Docteur du SNS depuis sa création, il y a près de 43 ans, et après huit ans à la direction de la Faculté des sciences médicales de l’Universidade Nova de Lisboa, poste qu’il a quitté il y a quelques mois, indique Jaime Branco, dans une note envoyée à l’agence Lusa , que « le moment est venu » de relever « ce défi exigeant, soutenu par un grand nombre de médecins ».
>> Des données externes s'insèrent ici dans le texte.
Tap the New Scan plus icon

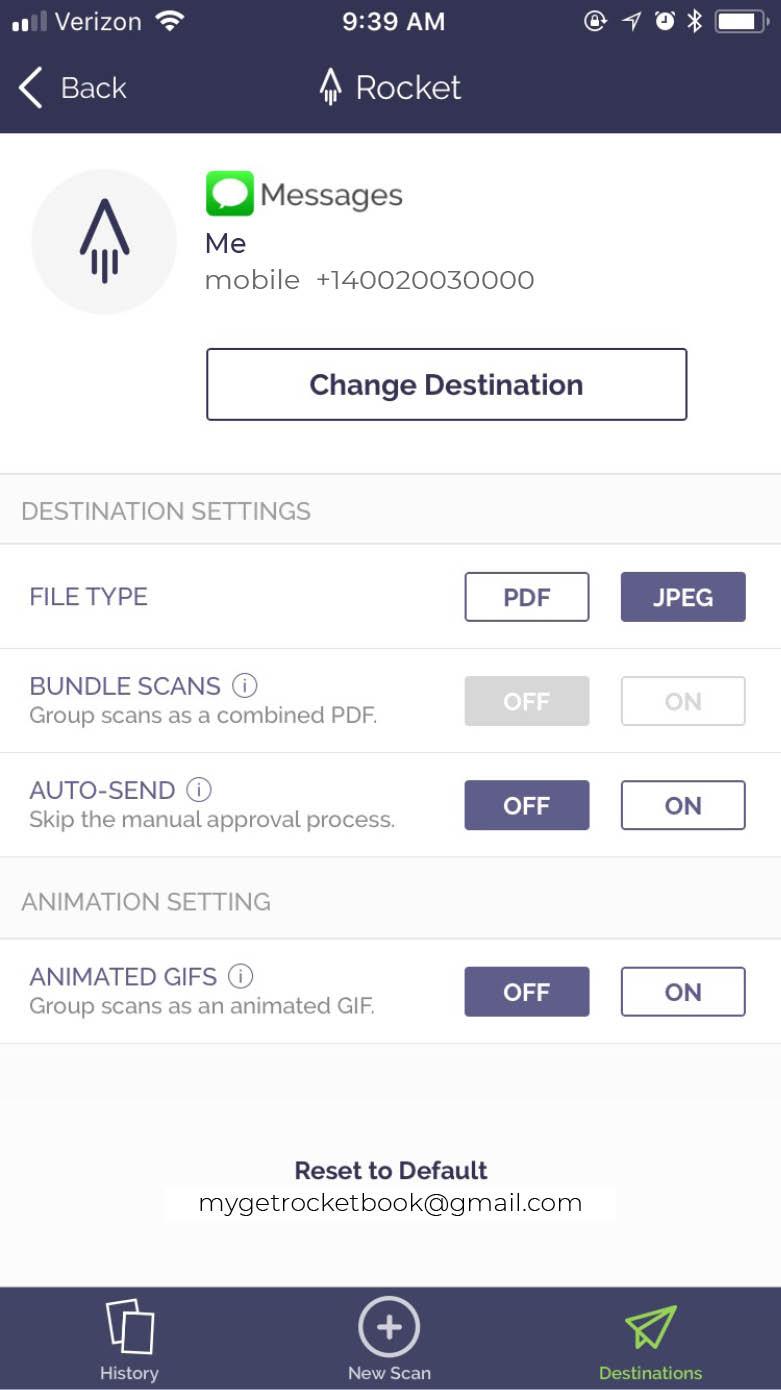click(x=389, y=1326)
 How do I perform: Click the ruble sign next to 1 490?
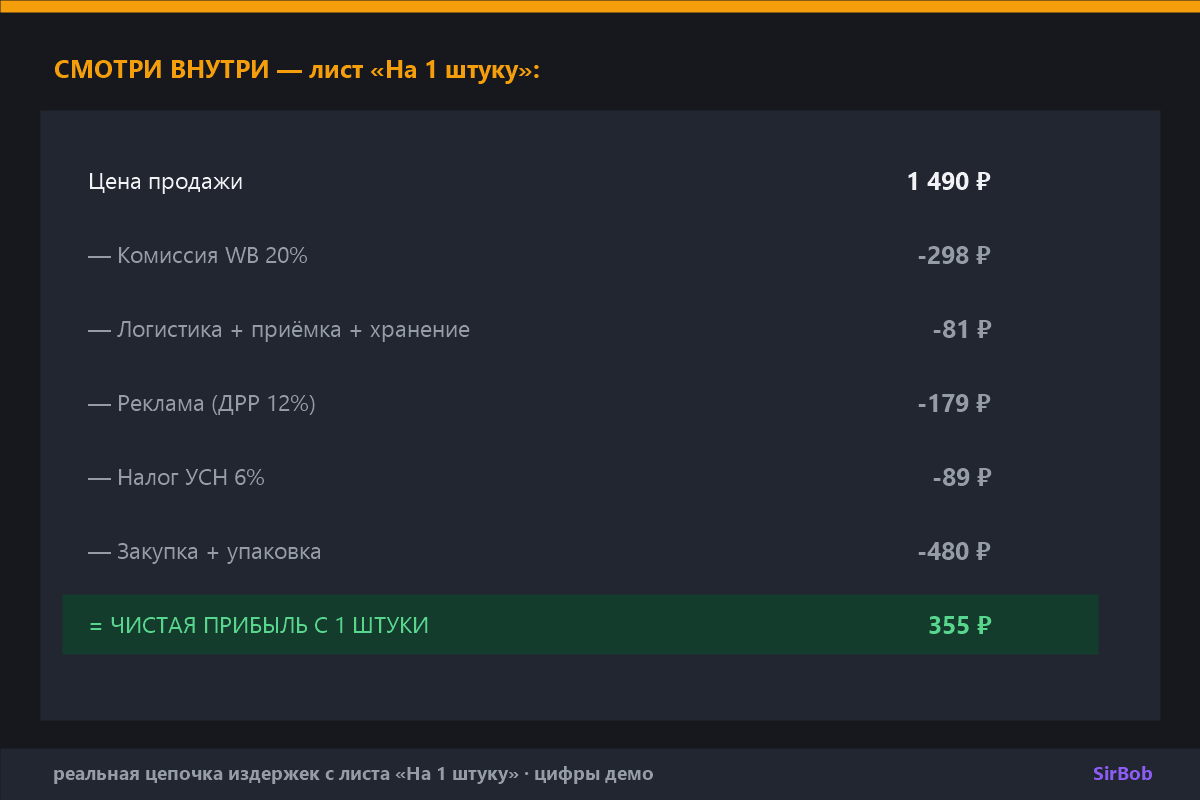click(982, 182)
Dans la note, dans laquelle il explique les raisons de sa candidature, il explique que sa candidature s’oppose « à la logique et à la pratique actuelles des immobilistes, qui ont entravé le nécessaire et urgent renouvellement de l’Ordre des médecins (OM) ». .

Jaime Branco affirme que « de nombreux collègues » ont exprimé « leur mécontentement face à la perte progressive de leadership des médecins dans les services de santé et leur inquiétude légitime face à la détérioration croissante du Service national de santé ».

Il regrette que le travail des médecins soit « de moins en moins respecté » et déclare : « L’effort énorme que nous, médecins, faisons pour pallier les défaillances du « système » n’est pas reconnu et l’avenir, notamment pour les plus jeunes, n’a pas une direction. bien définie ».

C’est parce qu’il se voyait dans ces préoccupations et dans le « changement tant souhaité », qu’il a décidé de relever le défi qui lui était lancé d’être candidat à la présidence de l’OM aux prochaines élections de janvier 2023.

« Moi et l’équipe qui m’accompagne n’avons qu’un seul but : imprimer un nouveau cycle à l’Ordem dos Médicos. Ce n’est qu’ainsi que nous pourrons faire face avec succès à nos préoccupations légitimes, redonner à la médecine et aux médecins un rôle de premier plan respecté par les gouvernements, reconnu par la société et qui garantit à nos patients le respect des principes du professionnalisme médical », souligne-t-il. .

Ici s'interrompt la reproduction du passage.